I want to apply a schema to specific non-technical columns of a Spark DataFrame. Beforehand, I add an artificial ID using Window
and row_number
so that I can later join some other technical columns to the new DataFrame from the initial DataFrame. However, after applying the schema, the generated ID is messed up. Below is a code sample. Can someone explain why this happens and how to resolve the issue?
from pyspark.sql.functions import row_number, lit, col, monotonically_increasing_id, sum
from pyspark.sql.window import Window
from pyspark.sql.types import StructType, StructField, IntegerType, StringType
# Sample DataFrame
data = [(1, "Alice"), (2, "Bob"), (3, "Charlie")]
df = spark.createDataFrame(data, ["id", "name"])
# Schema to apply
schema = StructType([
StructField("id", IntegerType(), False),
StructField("name", StringType(), False),
])
# Create ID column
w = Window().orderBy(lit('A'))
df = df.withColumn('_special_surrogate_id', row_number().over(w))
# Improved method
surrogate_key_field = StructField("_special_surrogate_id", StringType(), False)
schema_with_surrogate = StructType(schema.fields + [surrogate_key_field])
# Loop because sometimes it works and sometimes it does't work
for i in range(11):
df_filtered = df.select("id", "name", "_special_surrogate_id")
df_filtered = spark.createDataFrame(df_filtered.rdd, schema_with_surrogate)
combined_df = df.withColumnRenamed("id", "id1").join(df_filtered.withColumnRenamed("id", "id2"), on="_special_surrogate_id")

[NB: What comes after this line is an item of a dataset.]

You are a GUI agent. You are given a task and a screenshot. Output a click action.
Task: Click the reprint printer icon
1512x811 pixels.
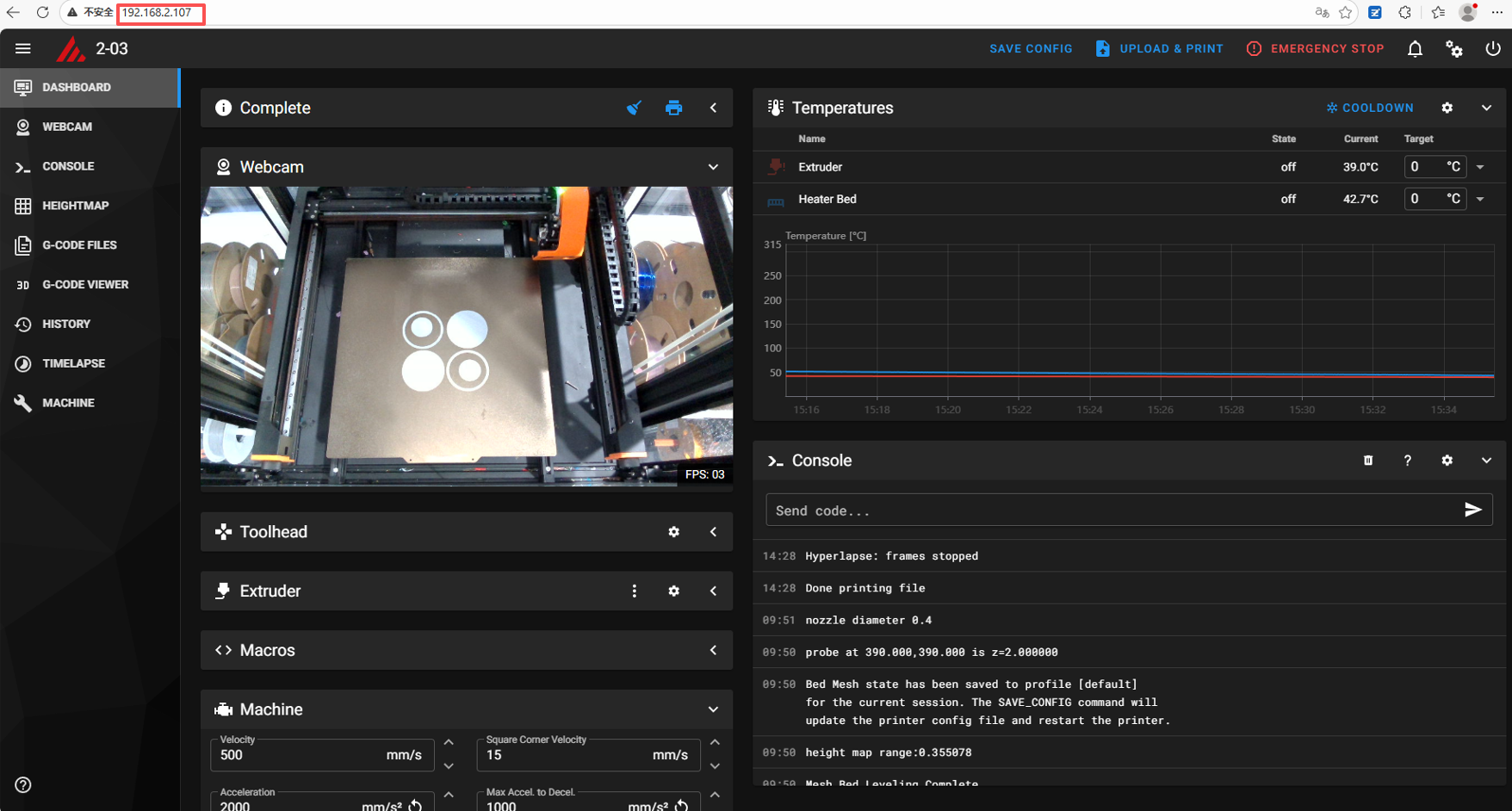pyautogui.click(x=673, y=108)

print("Diffs in Iteration " + str(i) + ":")
print(combined_df.withColumn("diff", (col("id1") != col("id2")).cast("integer")).agg(sum("diff")).collect()[0][0])
The issue:
orderBy(lit('A'))
is used to determine the row_number() ordering. It is not a deterministic way to define the row number value.
Behind the curtain of Spark:
Spark is using multiple executors to complete the row numbering process. To do this, Spark is doing a first pass where each executor is ordering the data that executor has. Then doing another pass to order all the data.
Example Scenario -
When the Alice
data row and the Bob
data row are each being processed by a different executor, they could both be considered to be the "first row" for their executor.
Then Spark has to decide in the second pass, which data row will ultimately be assigned the row_number value of 1
.
However, your logic does not tell Spark how to make this decision.
The shuffling of the data, among other Spark mechanics, can result in Spark not making the same decision every time it assigns the row number value.
Recommendation:
If you have a column combination that could result in unique set of values for each row, that should be used in the orderBy
statement to give Spark the information it needs for consistent and deterministic row number assignment.